Additional conditions in JOIN - perl

I have tables with articles and users, both have many-to-many mapping to third table - reads.
What I am trying to do here is to get all unread articles for particular user ( user_id not present in table reads ).
My query is getting all articles but those read are marked, which if fine as I can filter them out (user_id field contains id of user in question).
I have an SQL query like this:
SELECT articles.id, reads.user_id
FROM articles
LEFT JOIN
reads
ON articles.id = reads.article_id AND reads.user_id = 9
ORDER BY articles.last_update DESC LIMIT 5;
Which yields following:
articles.id | reads.user_id
-------------------+-----------------
57125839 | 9
57065456 |
56945065 |
56945066 |
56763090 |
(5 rows)
This is fine.
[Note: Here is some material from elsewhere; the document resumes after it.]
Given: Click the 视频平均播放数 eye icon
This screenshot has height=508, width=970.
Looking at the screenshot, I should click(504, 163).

This is what I want.
I'd like to get same result in Catalyst using my article model, but I cannot find any option to add conditions to a JOIN clause.
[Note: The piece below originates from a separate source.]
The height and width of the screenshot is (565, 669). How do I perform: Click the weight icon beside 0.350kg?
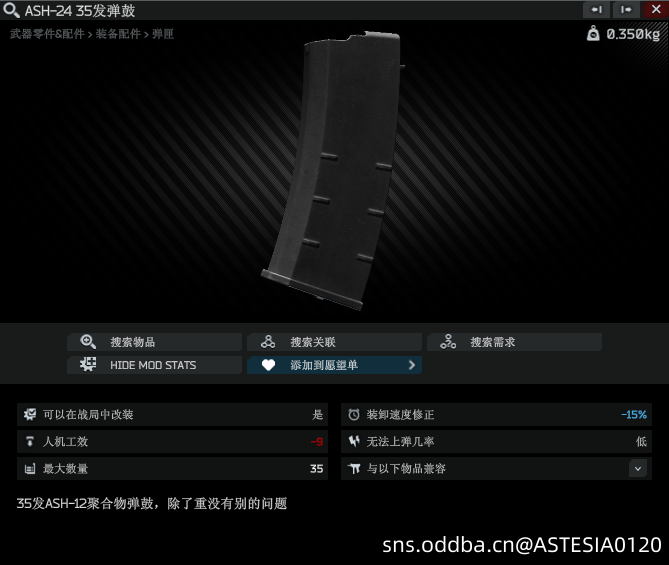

Do you know any way how to add AND X = Y to DBIx JOIN?
I know this can be done with custom resoult source and virtual view, but I have some other queries that could benefit from it and I'd like to avoid creating virtual view for each of them.
Thanks,
Canto

I don't even know what Catalyst is but I can hack the SQL query:
select articles.id, reads.user_id
from
articles
left join
(
select *
from reads
where user_id = 9
) reads on articles.id = reads.article_id
order by articles.last_update desc
limit 5;

I got an solution.
It's not straight forward, but it's better than virtual view.
http://search.cpan.org/dist/DBIx-Class/lib/DBIx/Class/Relationship/Base.pm#condition
Above describes how to use conditions in JOIN clause.
However, my case needs an variable in those conditions, which is not available by default in model.
So getting around a bit of model concept and introducing variable to it, we have the following.
In model file
our $USER_ID;
__PACKAGE__->has_many(
pindols => "My::MyDB::Result::Read",
sub {
my $args = shift;
die "no user_id specified!" unless $USER_ID;
return ({
"$args->{self_alias}.id" => { -ident => "$args->{foreign_alias}.article_id" },
"$args->{foreign_alias}.user_id" => { -ident => $USER_ID },
});
}
);
in controller
$My::MyDB::Result::Article::USER_ID = $c->user->id;
$articles = $channel->search(
{ "pindols.user_id" => undef } ,
{
page => int($page),
rows => 20,
order_by => 'last_update DESC',
prefetch => "pindols"
}
);
Will fetch all unread articles and yield following SQL.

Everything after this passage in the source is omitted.